Almanya'da ki tribün yasasını anlattılar. Bizimkine minnet ettim. 1. yıl stadlardan uzaklaştırma yiyen Andy polisle çatıştığı için, 5 ay hapis cezası para cezasına çevrilen Benjamin ise 2 kez mevzudayken yakalandığı için ceza yemiş. Sivil polis Anderas'ı takibe almış, sokakta yakalamış mesela. Yasalar bizimkinden epey ağır ama ama polis keyfi uygulamalarda bulunamıyor. Pankart yasaklamaları, taraftara hayvan gibi muameleler mümkün değil. Hitler'in torunları 50 yılda kendilerini toparlamışlar bizse askeri vesayetten kurtulduk derken polis vesayetine giriyoruz günbegün.
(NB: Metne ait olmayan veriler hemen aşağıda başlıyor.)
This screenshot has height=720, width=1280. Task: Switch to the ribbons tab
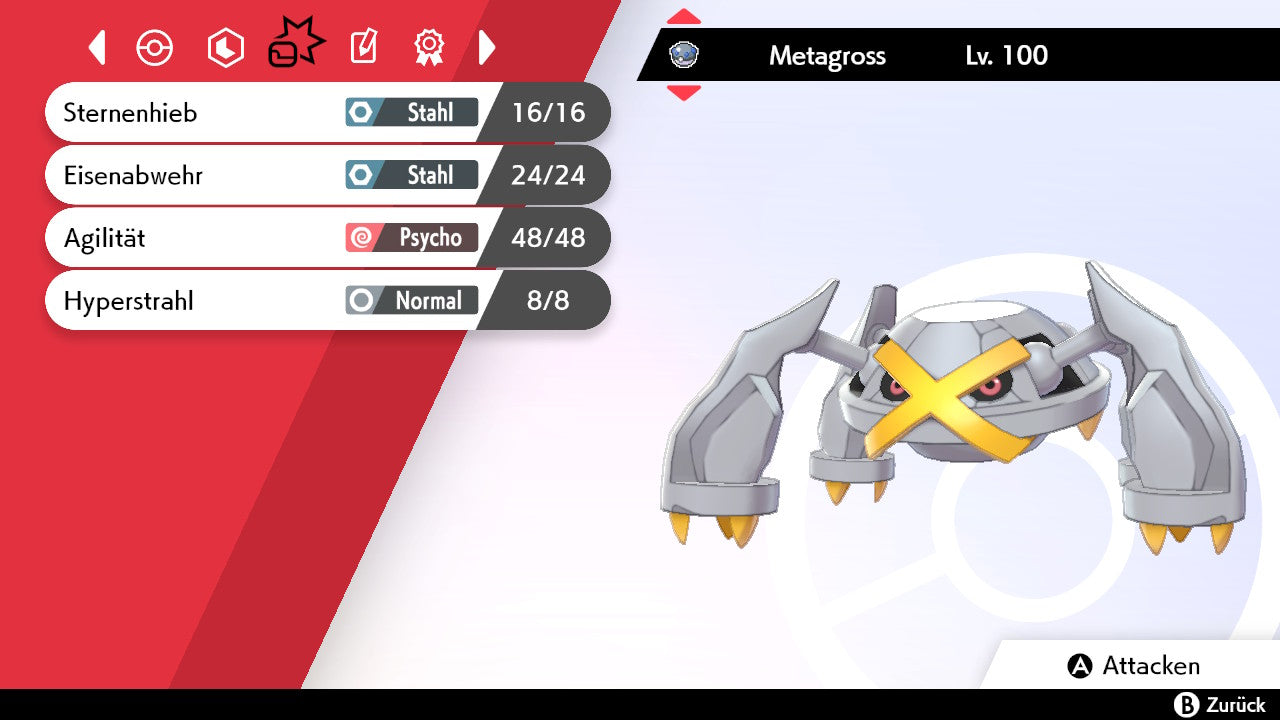pos(429,48)
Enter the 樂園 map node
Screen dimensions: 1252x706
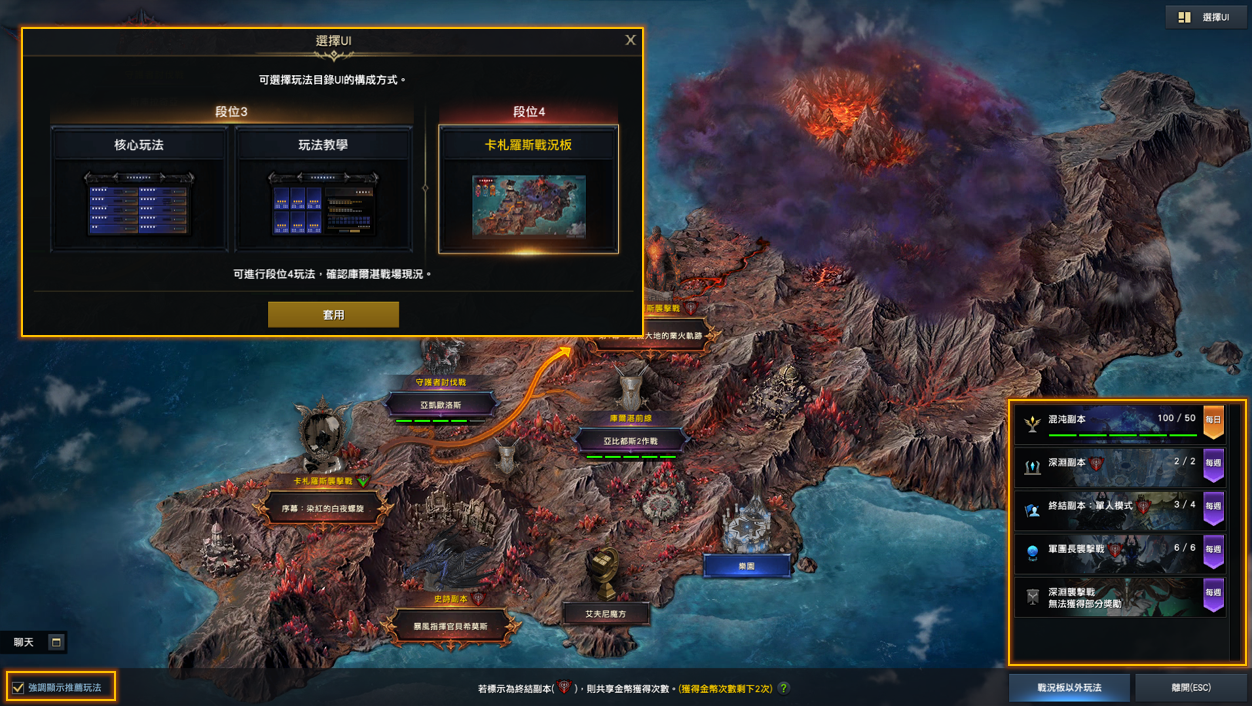tap(746, 566)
Ultras olarak herkesin yaşadığı sıkıtınlar ortak olunca başlanan cümleler kendi aramızda tamamlanıyordu. '17 yaşındaki çocuk gelmiş ürünler ne zaman çıkacak' diye kendi tribünleri hakkında serzenişte bulununca resmi tamamlamış olduk, ulan aynı cümle bizim tribünde de var dedim kahkahalar falan. Gelen 2 ultras Frankfurt taraftarı. Frankfurt'un tek 1 Alman ligi şampiyonluğu var, o da 50lerde. Yani adamlar hiç lig kupası görmemişler, gördükleri tek kupa Almanya kupası. Bu adamlar Frankfurt ultrasları, muhtemelen bi' 10 yıl daha şampiyon olamayacağını bildikleri takımlarının peşinde koşturuyorlar, meseleyi anlıyor musunuz?

Maç Sonrası Notları:
Maçı Beşiktaş yeni açık tribünde izlediler. Maç sonrası da epey derbi üzerine muhabbet ettik. Hayatlarında böyle bi' atmosfer yaşamadıklarını söylediler. Bunu söyleyenler Boca-River derbisini bile yerinde izlemiş kişiler olunca söylenenleri ciddiye almak gerek. Maç öncesi Dolmabahçe civarlarında bizimkilerin gelişini bekleyip fotolarını çekmişler. Bi' deplasman tribünü nasıl bu kadar birlik içinde ve organize olabiliyor diye şaşırdılar. Bizim tribünler için, 'görsellik dışında vasat bi' maçtı' demedim bile. Toplu tezahüratlarda %100 katılımın olması etkileyici gelmiş epey. Tezahürat melodilerinin Yunan tribünlerine benzediğini söylediler. '600 yıl bizim parçamız olarak yaşadılar, etkilenmeleri normal' dedim. Tribünde meydana gelen kavgalara anlam verememişler. Türkiye'de çok yaygın olduğunu ifade ettim. Dün geceki atmosferin sadece yaşamayla ifade edilecek türden bi' atmosfer olduğunu söylüyorlar son olarak.

5 yorum:

Adsız dedi ki...

Besiktas-Fener maci izlenimlerini yayimladiklari fanzin cikmis.

axel dedi ki...

evet. yakında elime geçecek. çevirisini koyarım buraya.

Adsız dedi ki...

Beklemedeyiz,tamam.

Adsız dedi ki...

Bekledigimiz yerde kipirdamadan bekliyoruz.

axel dedi ki...

elime geçti.. sağlam bi' çeviri arıyorum. çevirince ekleyeceğim.